* Instruksi Kerja: Menurut teks kutipan, ke lembaga mana Said Iqbal menyatakan judicial review terhadap Permenaker No 5 Tahun 2023 akan didaftarkan?

Jakarta, Wartapembaruan.co.id - Presiden Partai Buruh yang juga Presiden KSPI Said Iqbal menyampaikan, pihaknya bakal mendaftarkan judicial review terhadap Pemenaker No 5 Tahun 2023 yang memperbolehkan pengusaha melakukan pemotongan upah sebesar 25% ke Mahkamah Agung pada bulan April ini. Dalam judicial review ini, Said Iqbal mengatakan ada sejumlah permasalahan yang ditimbulkan dari Pemenaker No 5 tahun 2023.
Pertama, Permenaker itu menunjukkan Menaker Ida Fauziyah melawan kebijakan Presiden Joko Widodo. Iqbal mengatakan Peraturan Pemerintah Pengganti Undang-Undang (Perppu) No.2 Tahun 2022 tentang Cipta Kerja yang disahkan DPR menjadi UU mengatur pengusaha tidak boleh membayar upah di bawah upah minimum.

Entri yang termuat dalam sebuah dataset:
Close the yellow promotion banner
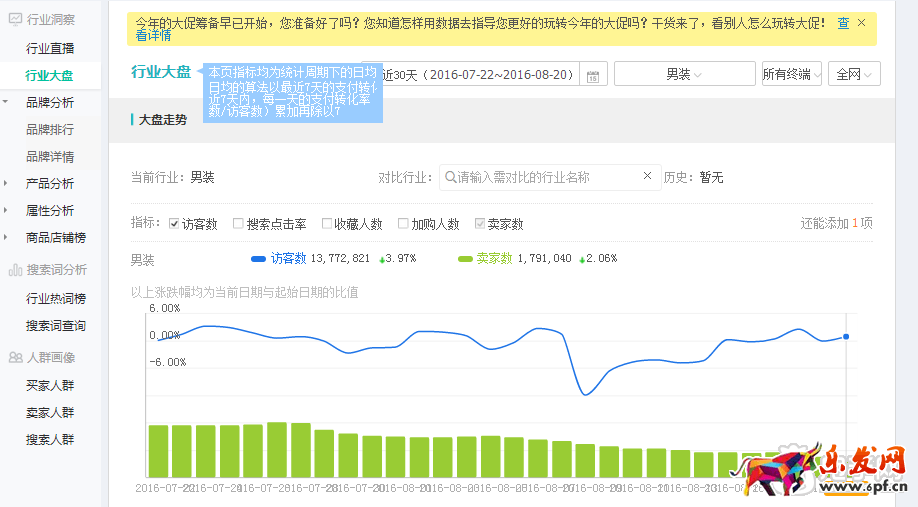pos(862,22)
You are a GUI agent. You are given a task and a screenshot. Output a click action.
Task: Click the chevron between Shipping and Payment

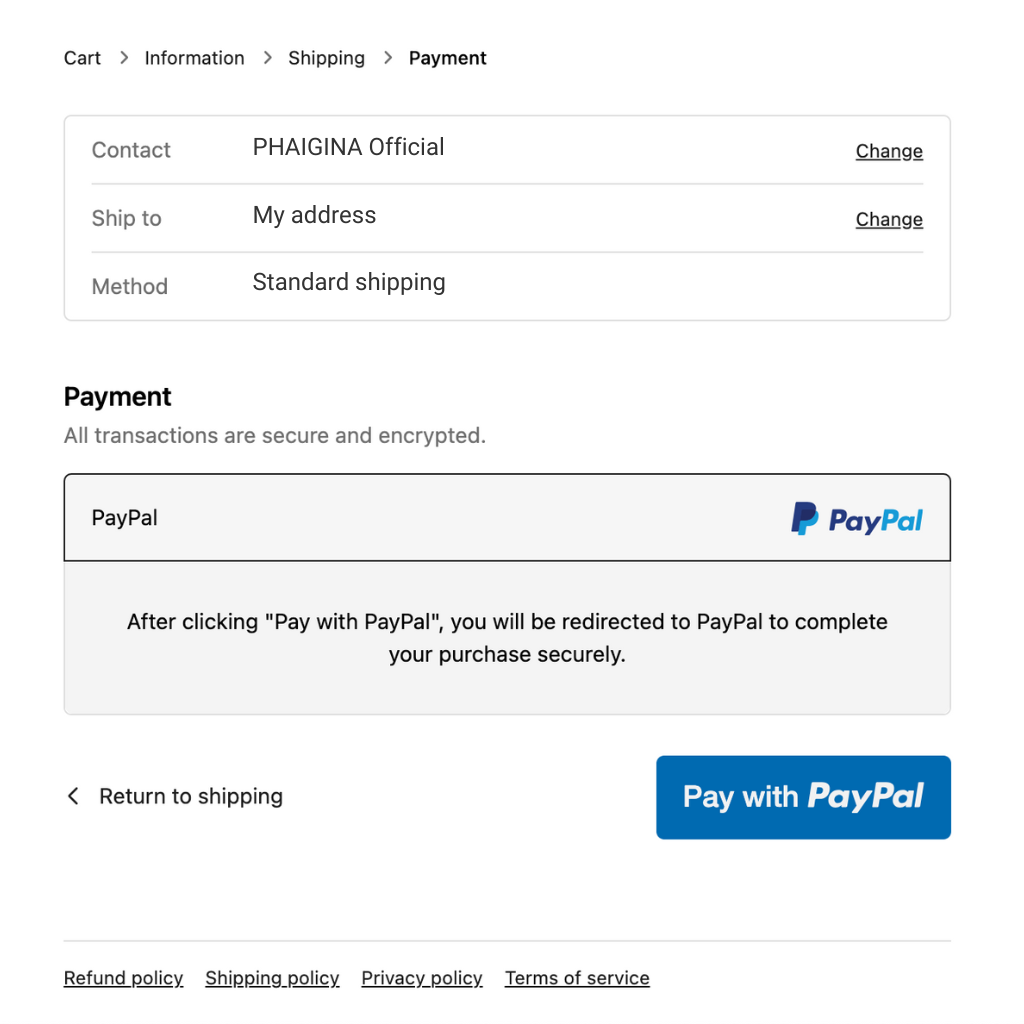point(388,58)
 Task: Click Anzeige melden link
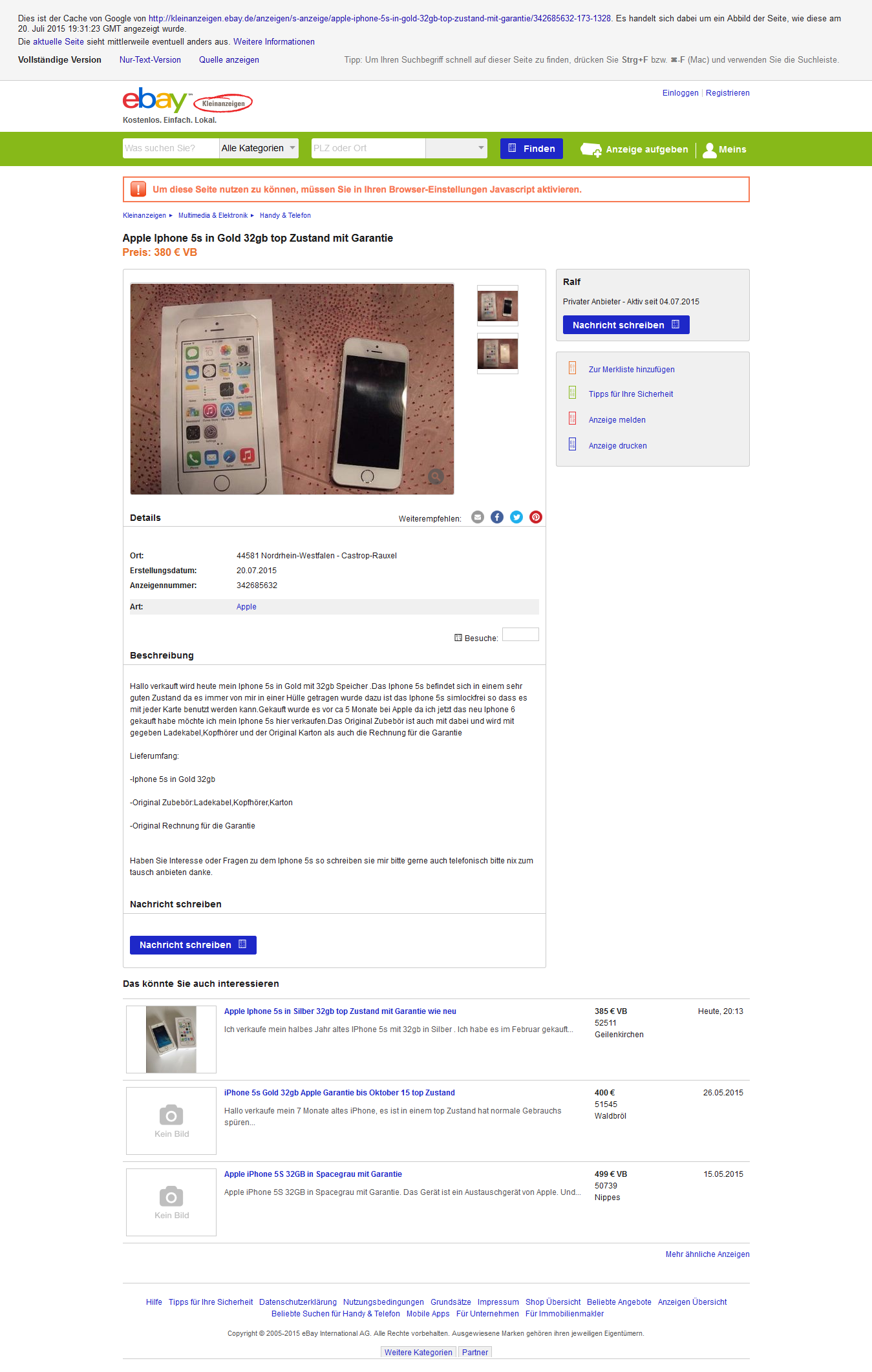click(x=617, y=420)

* Hasil: Ke Mahkamah Agung.